In the spring of 1988 a 17-year-old Catholic high school senior working on a class project visited the Chicago Tribune with her parents to interview the much loved columnist. Greene turned the incident into a charming but forgettable column. A while later he asked the girl to dinner and then to a hotel, where they engaged in some kind of sexual activity.

Flash forward 14 years. The girl, now a woman in her 30s, called Greene several times this year for reasons that remain unknown. In June, Greene contacted the FBI and said he felt threatened. The FBI contacted the woman and she denied threatening him. The FBI found "insufficient evidence" to pursue the case, according to the bureau's Chicago office. Two weeks ago, the Tribune received an e-mail describing the affair but not naming Greene. Tribune executives tracked the woman down and then brought the allegations to Greene. He confessed and offered his resignation. A few days later, the Tribune published a short but stunning note on the front page announcing his resignation.

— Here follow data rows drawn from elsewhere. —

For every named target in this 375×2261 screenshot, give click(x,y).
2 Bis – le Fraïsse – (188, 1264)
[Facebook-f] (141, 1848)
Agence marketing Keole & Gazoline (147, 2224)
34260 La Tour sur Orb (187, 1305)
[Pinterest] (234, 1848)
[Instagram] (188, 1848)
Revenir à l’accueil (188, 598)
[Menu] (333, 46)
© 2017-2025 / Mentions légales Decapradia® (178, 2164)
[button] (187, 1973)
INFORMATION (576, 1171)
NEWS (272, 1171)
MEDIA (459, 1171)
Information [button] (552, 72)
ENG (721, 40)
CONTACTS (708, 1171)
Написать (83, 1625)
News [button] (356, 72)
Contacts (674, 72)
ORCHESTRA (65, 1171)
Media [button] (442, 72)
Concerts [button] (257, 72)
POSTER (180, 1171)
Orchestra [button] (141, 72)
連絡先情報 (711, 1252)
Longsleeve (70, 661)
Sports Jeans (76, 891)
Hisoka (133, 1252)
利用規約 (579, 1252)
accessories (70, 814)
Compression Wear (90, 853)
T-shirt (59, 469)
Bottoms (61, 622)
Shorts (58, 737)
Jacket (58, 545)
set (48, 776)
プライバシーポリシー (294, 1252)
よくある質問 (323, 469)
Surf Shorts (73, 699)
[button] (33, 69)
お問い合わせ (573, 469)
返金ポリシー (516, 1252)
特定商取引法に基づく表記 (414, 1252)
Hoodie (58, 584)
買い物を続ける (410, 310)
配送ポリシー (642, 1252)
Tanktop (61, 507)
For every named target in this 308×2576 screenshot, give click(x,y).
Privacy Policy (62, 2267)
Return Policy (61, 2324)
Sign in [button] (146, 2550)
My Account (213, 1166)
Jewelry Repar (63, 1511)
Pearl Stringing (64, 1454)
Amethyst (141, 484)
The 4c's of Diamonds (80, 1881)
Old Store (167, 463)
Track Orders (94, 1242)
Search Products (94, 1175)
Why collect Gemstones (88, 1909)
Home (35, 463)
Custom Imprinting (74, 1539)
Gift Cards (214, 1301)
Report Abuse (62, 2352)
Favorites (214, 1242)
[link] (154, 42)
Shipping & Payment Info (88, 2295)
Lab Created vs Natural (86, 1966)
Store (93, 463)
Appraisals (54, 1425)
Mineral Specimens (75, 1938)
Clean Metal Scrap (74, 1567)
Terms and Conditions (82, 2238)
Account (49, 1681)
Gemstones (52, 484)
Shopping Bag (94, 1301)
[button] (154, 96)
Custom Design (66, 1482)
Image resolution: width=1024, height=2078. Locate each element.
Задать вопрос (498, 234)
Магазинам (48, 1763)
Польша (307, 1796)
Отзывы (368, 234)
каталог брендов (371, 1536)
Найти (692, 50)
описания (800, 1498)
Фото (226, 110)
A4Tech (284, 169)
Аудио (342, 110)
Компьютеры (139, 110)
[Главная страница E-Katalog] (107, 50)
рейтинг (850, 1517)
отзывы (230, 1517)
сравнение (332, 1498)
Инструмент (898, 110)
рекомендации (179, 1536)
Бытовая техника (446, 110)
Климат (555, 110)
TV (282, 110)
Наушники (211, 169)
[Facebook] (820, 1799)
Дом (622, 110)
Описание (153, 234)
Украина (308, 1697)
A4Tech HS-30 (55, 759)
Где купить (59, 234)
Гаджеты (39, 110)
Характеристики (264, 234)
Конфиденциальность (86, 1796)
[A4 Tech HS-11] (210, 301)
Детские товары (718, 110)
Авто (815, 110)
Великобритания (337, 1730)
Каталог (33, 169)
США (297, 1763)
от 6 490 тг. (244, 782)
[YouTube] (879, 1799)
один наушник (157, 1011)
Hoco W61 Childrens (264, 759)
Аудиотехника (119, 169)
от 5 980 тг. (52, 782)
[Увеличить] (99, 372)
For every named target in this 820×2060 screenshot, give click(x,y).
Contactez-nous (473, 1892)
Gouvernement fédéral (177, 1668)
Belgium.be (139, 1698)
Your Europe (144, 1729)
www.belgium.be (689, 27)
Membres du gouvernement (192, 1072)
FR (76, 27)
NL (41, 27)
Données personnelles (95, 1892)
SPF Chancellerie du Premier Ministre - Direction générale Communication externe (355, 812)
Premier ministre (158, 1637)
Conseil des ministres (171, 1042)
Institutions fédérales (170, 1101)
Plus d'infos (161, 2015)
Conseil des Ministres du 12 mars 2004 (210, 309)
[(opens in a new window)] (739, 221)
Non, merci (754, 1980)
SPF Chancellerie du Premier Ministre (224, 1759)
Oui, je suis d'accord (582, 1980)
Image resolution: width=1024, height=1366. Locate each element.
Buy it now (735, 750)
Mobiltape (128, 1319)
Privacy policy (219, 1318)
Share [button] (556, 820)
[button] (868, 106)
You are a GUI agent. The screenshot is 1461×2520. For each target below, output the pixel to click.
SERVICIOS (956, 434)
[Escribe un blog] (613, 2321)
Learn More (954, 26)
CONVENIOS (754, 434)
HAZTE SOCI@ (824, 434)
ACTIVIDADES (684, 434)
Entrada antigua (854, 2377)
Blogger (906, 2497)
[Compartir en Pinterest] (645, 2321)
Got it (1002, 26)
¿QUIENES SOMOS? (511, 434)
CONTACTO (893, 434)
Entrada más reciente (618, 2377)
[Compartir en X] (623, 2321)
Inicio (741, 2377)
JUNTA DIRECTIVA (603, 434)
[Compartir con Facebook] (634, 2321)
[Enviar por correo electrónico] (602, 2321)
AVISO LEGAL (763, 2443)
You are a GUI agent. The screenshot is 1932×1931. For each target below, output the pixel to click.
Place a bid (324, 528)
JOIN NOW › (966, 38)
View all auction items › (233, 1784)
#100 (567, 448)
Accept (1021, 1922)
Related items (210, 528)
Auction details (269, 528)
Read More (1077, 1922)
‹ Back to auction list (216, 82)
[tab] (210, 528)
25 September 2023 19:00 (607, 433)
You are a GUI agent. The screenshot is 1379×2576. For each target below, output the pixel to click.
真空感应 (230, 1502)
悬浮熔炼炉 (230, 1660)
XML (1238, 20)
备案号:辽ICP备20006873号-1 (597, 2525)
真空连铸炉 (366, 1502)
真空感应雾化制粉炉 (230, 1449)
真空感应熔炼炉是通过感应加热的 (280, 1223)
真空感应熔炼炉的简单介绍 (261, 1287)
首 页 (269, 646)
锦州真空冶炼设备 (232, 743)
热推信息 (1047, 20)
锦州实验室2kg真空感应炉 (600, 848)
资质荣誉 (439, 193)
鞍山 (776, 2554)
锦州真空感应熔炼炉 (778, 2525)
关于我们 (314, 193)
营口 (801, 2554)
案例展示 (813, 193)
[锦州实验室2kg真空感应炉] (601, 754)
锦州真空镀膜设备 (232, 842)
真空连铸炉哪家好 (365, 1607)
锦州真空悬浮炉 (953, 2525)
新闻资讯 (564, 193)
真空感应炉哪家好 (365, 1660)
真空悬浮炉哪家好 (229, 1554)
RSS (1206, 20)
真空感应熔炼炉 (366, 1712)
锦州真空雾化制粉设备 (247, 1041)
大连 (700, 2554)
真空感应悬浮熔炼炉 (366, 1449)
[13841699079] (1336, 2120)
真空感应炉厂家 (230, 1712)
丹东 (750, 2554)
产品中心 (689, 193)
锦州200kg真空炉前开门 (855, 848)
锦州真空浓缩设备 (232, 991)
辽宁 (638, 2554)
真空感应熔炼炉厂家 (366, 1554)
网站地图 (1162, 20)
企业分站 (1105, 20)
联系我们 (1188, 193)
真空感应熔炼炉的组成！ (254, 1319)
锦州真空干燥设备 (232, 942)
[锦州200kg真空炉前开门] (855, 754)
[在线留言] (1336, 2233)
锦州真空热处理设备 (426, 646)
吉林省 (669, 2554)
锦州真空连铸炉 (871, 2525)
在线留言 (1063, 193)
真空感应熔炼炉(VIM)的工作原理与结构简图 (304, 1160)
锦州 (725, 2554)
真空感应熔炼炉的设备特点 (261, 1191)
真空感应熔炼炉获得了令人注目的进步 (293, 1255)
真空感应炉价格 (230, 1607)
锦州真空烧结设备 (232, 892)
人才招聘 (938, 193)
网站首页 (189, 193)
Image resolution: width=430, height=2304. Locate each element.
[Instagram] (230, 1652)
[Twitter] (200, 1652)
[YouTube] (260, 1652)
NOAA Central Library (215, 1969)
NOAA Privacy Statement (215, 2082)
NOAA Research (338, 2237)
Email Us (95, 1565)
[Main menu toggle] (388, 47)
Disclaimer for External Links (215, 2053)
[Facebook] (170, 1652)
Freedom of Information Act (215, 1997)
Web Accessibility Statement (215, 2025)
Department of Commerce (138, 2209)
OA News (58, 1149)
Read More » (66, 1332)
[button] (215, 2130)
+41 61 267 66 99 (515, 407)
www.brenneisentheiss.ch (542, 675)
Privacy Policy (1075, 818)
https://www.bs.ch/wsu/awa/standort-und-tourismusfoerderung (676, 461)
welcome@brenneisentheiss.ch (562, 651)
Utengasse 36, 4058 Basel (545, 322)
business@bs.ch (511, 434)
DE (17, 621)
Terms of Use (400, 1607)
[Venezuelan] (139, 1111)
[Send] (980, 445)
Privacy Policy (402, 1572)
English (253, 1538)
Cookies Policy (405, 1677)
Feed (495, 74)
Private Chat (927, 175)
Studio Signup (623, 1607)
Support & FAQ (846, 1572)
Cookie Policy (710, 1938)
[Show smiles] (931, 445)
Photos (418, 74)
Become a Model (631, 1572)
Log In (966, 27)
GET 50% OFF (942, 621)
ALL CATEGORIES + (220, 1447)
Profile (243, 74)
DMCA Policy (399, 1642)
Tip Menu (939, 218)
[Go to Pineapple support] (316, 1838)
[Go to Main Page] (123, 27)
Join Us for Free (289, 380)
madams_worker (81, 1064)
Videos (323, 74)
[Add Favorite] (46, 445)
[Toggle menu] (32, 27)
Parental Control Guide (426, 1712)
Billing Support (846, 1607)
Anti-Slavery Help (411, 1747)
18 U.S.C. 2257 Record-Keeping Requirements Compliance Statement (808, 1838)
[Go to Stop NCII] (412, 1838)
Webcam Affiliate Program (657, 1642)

The reaction was polarized. "Cut this good man some slack. He deserves another chance," wrote one reader. But, says Loren Ghiglione, dean of Northwestern University's journalism school, "here's somebody working for the most powerful news organization in Chicago. What he did was an abuse of personal power and an abuse of the newspaper he worked for." That's the rationale Tribune editors used too: "Staff members are forbidden to use their position at the newspaper to gain advantage in personal activities." They insist her age was irrelevant, which has led to more questions. Does this mean no one can date anyone he has ever quoted--or anyone awed by his job? That policy would purge newsrooms far and wide.

In his article ‘The Personal is Professional’, Bob Steele summarises the ethical aspect of the incident: “Greene's behavior and the consequences have sparked a flurry of debate among Tribune readers and journalists across the land. A range of opinions has surfaced in letters to the Tribune.

Some support Greene, arguing that his personal behavior has nothing to do with his professional role or that the resolution is out of proportion to the mistake he made:

• "If the newspaper is to be believed, no crime was committed, and the romance commenced after Greene had written about the woman. Both were adults, the sex was consensual. Adultery? Yes, but how does that become the Tribune's business?"

• "Yes, Bob Greene made a mistake. And he's owned up to it. Period. Greene's work is immeasurable."

• "Unless Bob Greene used his position as a writer to coerce the young woman into having an affair, this is purely a business between these two people."

• "I fail to see why the indiscretion of Bob Greene resulted in his leaving the Chicago Tribune."

Opposing views stress the nature of Greene's violation and the connection to his professional role:

• "What is so complicated about this?... Gross abuse of his position, period, with emphasis on the 'gross.'"

• "I can only ask those who want to defend Greene, or accuse the Tribune of some kind of hypocrisy, are they going to be rushing to introduce their 16- or 17-year-old daughters to Bob Greene so they can work on projects together?"

• "It was not only poor judgment, but may well have left his employer liable for a legal settlement, as well as harmed a teenage girl... Journalists have to remember that the public has to trust not only our words, but our deeds, especially with children. Because when that is violated, we bring disrepute not only on ourselves, but our colleagues and make their job much harder."

• "I applaud the way Tribune editor Ann Marie Lipinski dealt with the complaint against Bob Greene, including the prompt investigation, confrontation and action."